An update to Illinois’ smoke detector law could force homeowners to make an upgrade.

The revised state law requires an alarm with a 10-year sealed battery be installed in all dwellings that don’t already have hardwired smoke detectors. That means many homes will be replacing the basic 9-volt battery units that have been around for some time. Phil Zaleski, executive director of the Illinois Fire Safety Alliance, says safety concerns drove the change.

“In residential fire deaths, approximately 67 percent of the homes where someone is found dead, there is a smoke alarm that is not working or where a battery has been removed from the smoke alarm,” Zaleski said. “This removes the opportunity to disable the smoke alarm.”

Zaleski said that units near the kitchen sometimes are turned off for convenience. The new alarms instead come equipped with a “hush button” that allows residents to temporarily turn off the smoke detector for 15 minutes.
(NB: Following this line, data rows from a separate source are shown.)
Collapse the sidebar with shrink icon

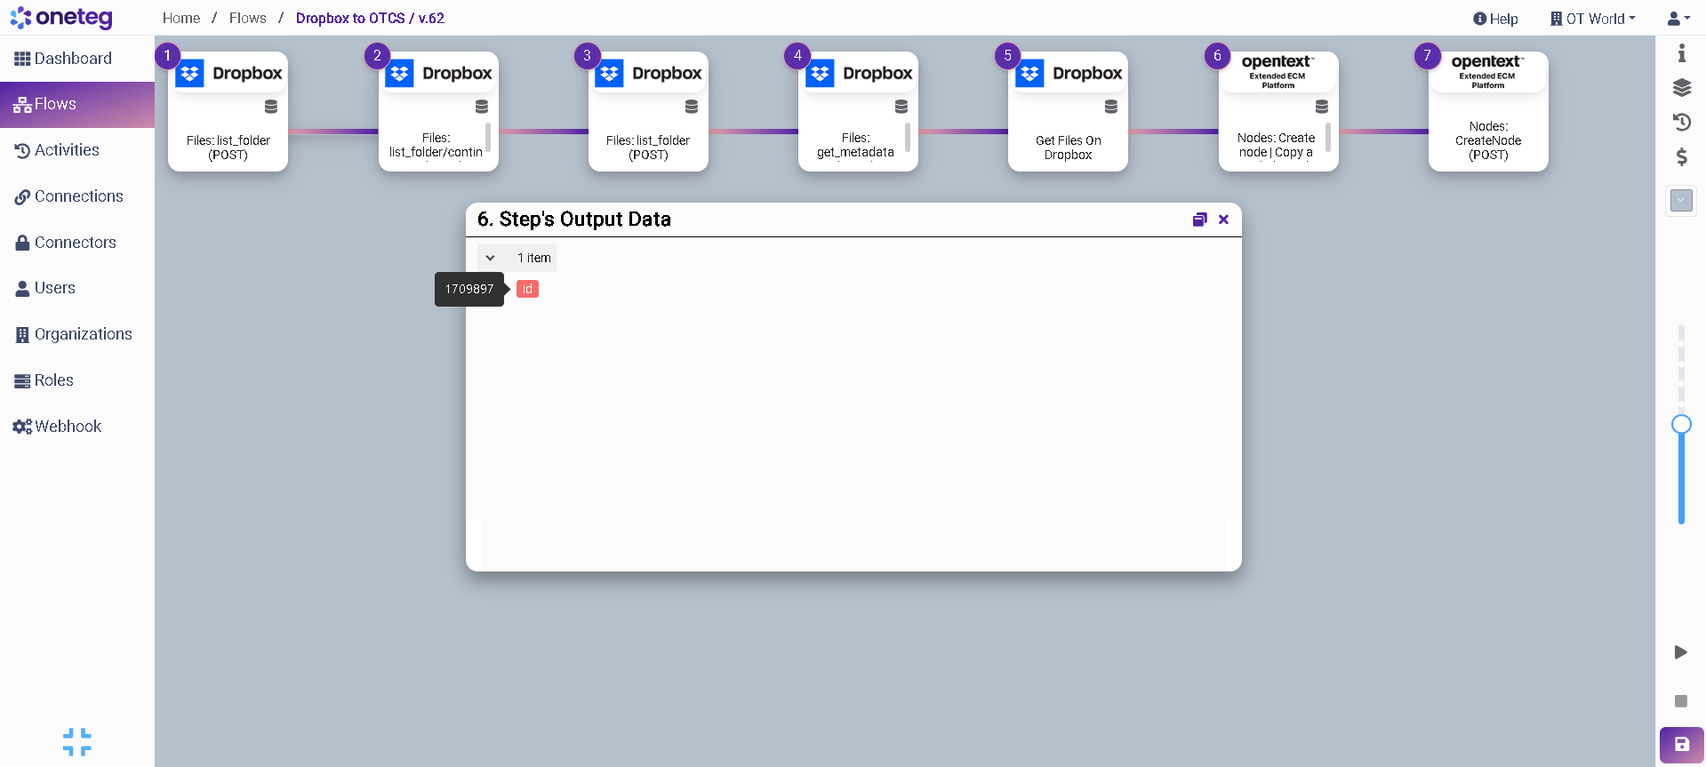(x=77, y=742)
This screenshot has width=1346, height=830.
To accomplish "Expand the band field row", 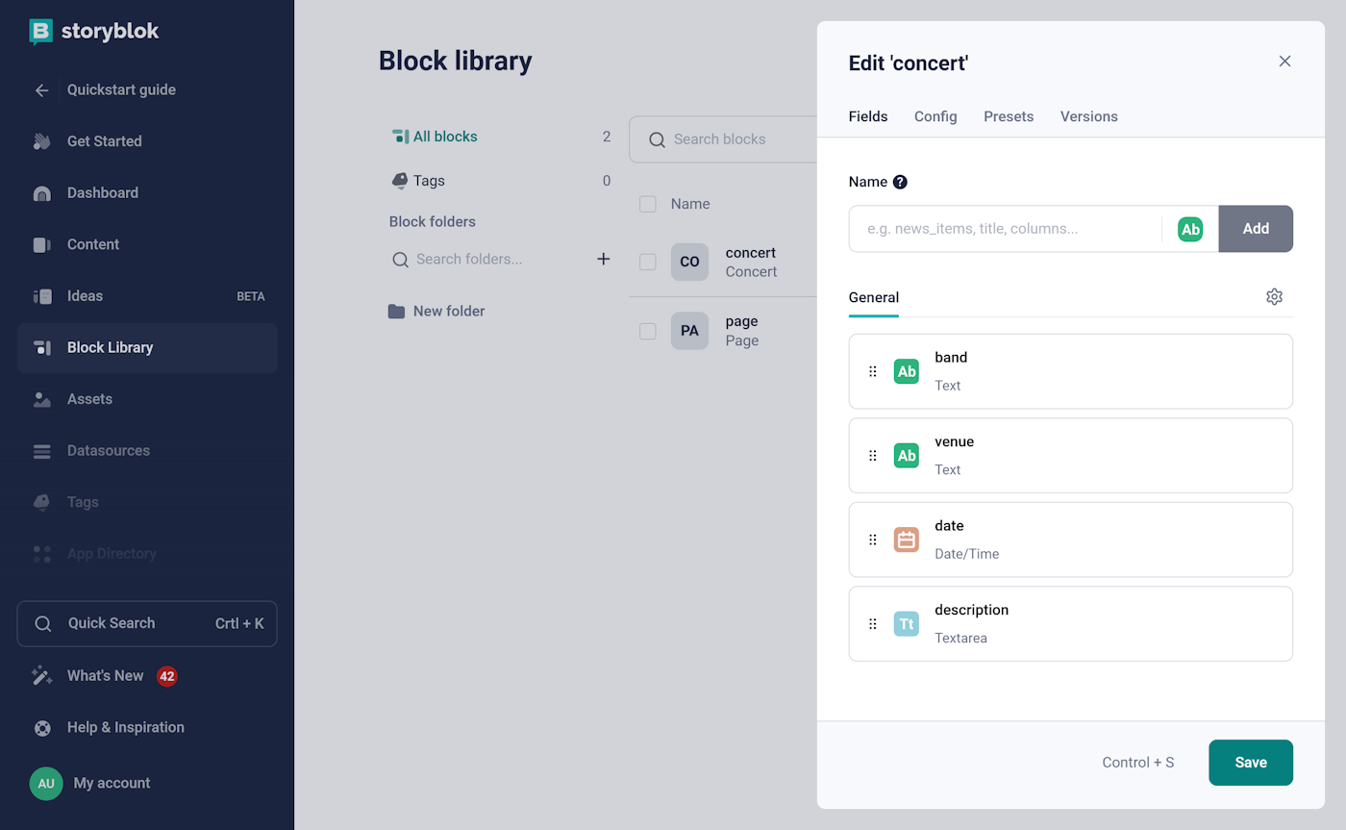I will pyautogui.click(x=1070, y=371).
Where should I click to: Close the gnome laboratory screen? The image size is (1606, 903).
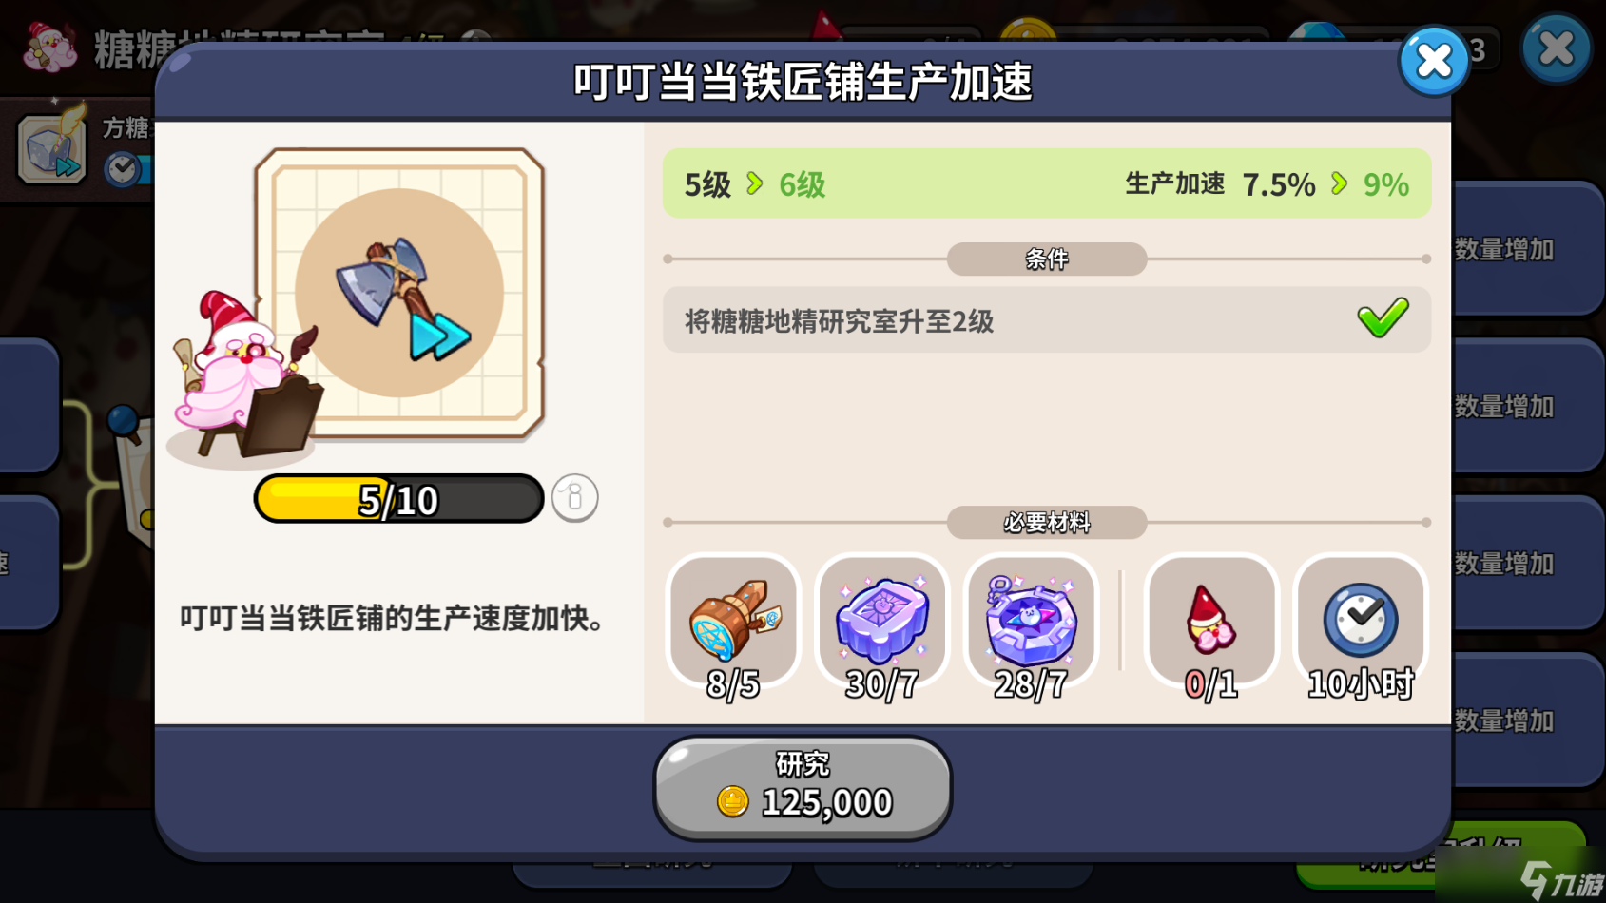[x=1556, y=48]
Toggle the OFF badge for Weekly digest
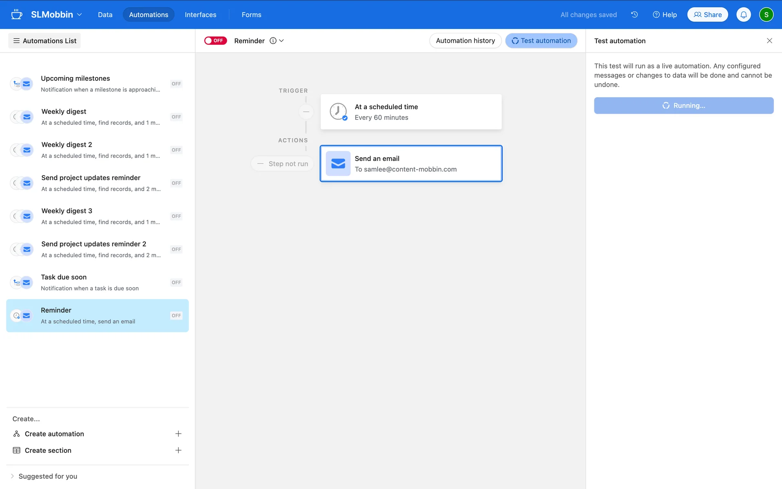 [x=176, y=117]
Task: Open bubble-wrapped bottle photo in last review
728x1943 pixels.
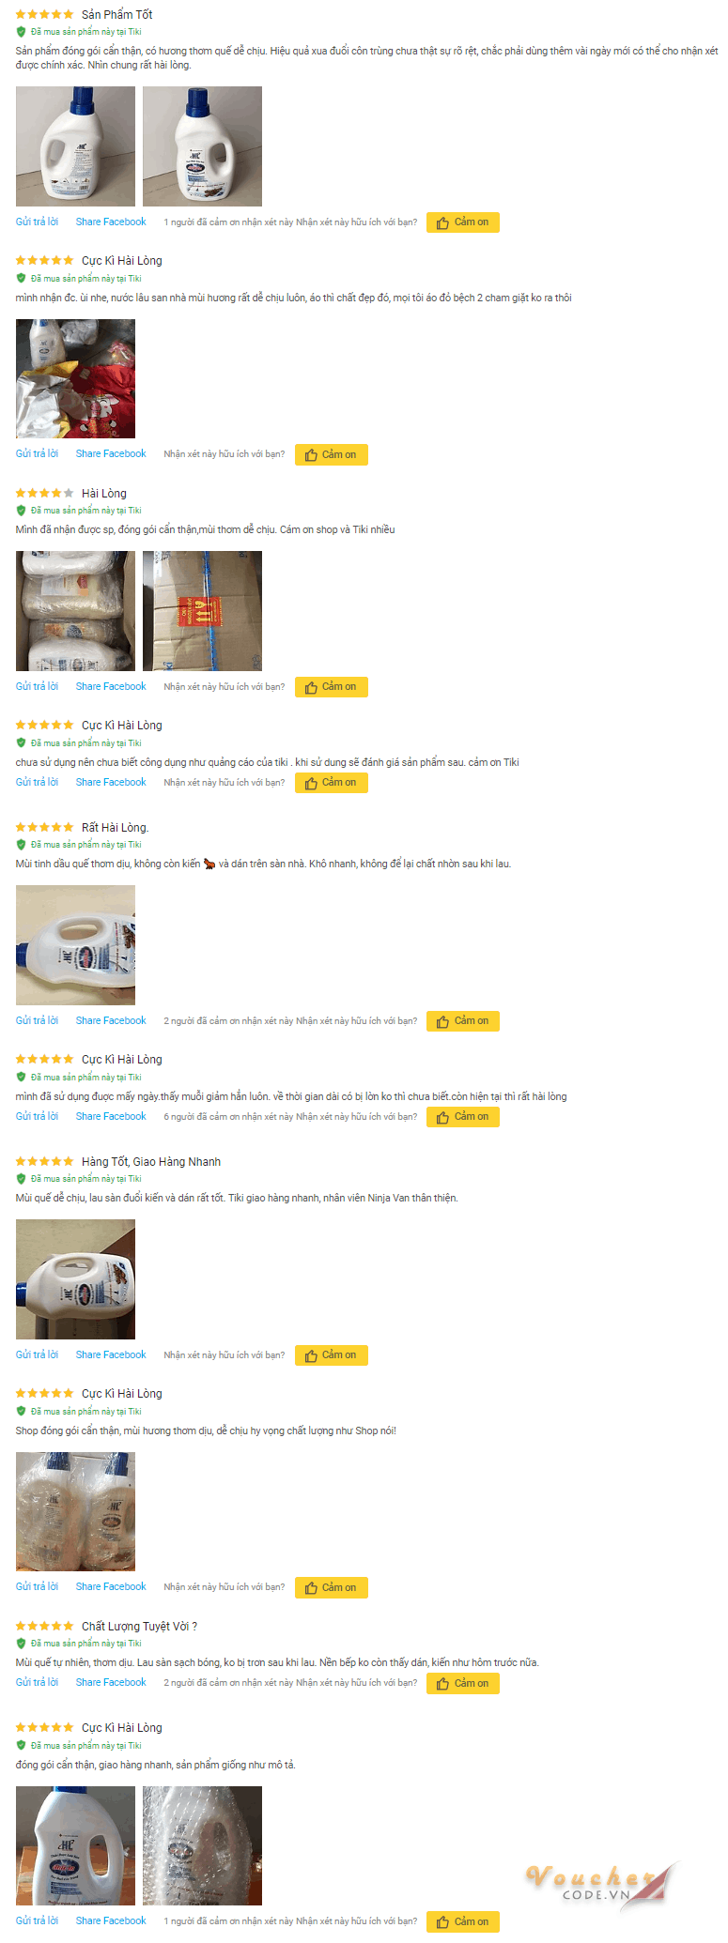Action: pyautogui.click(x=202, y=1845)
Zaleski says more than 15 states around the country have a similar law, along with some major cities that have adopted an ordinance covering their residents. There are upfront costs, as the 10-year units generally cost about $15, about three times as much as the basic 9-volt alarms. But Zaleski said the switch should save money over time.

“With the 10-year battery, you never have to have those battery replacement costs,” Zaleski said. “So you’re going to save yourself $40 or $50 over the life of each smoke alarm in your home. If you have a multi-level home with multiple bedrooms, that can add up.”

Enforcement will be left largely to local authorities.

“It’s done at a local level,” Zaleski said. “It will be the responsibility of the fire departments. Whether they are responding to an EMS call inside a home or something else, hopefully they are looking for this when they enter a home.”

While fines are technically possible for violations, Zaleski said he’s never heard of an incident where that’s been the outcome. He says it’s far more likely authorities will simply work with residents to find a solution.

“A lot of the fire departments across the state have installation programs in place in which they’ll actually bring out free smoke alarms to the residents and install them,” Zaleski said. “They’re not looking to fine the residents, they’re not looking to make money.”

Any home with hard-wired smoke detectors is exempt from the law, meaning most homes built since 1988 shouldn’t have to make a change. Homes with smoke detectors running on a low-powered radio frequency or wi-fi don’t have to comply.

Also exempt are Chicago residents, who received a carve-out from the mandate.

“There was a bit of resistance when working with them, and what we didn’t want to have happen is to not make a change for the other nine million residents in the state,” Zaleski said. “It’s for everybody outside of the Chicago borders.”

The deadline to make the switch is the end of 2022.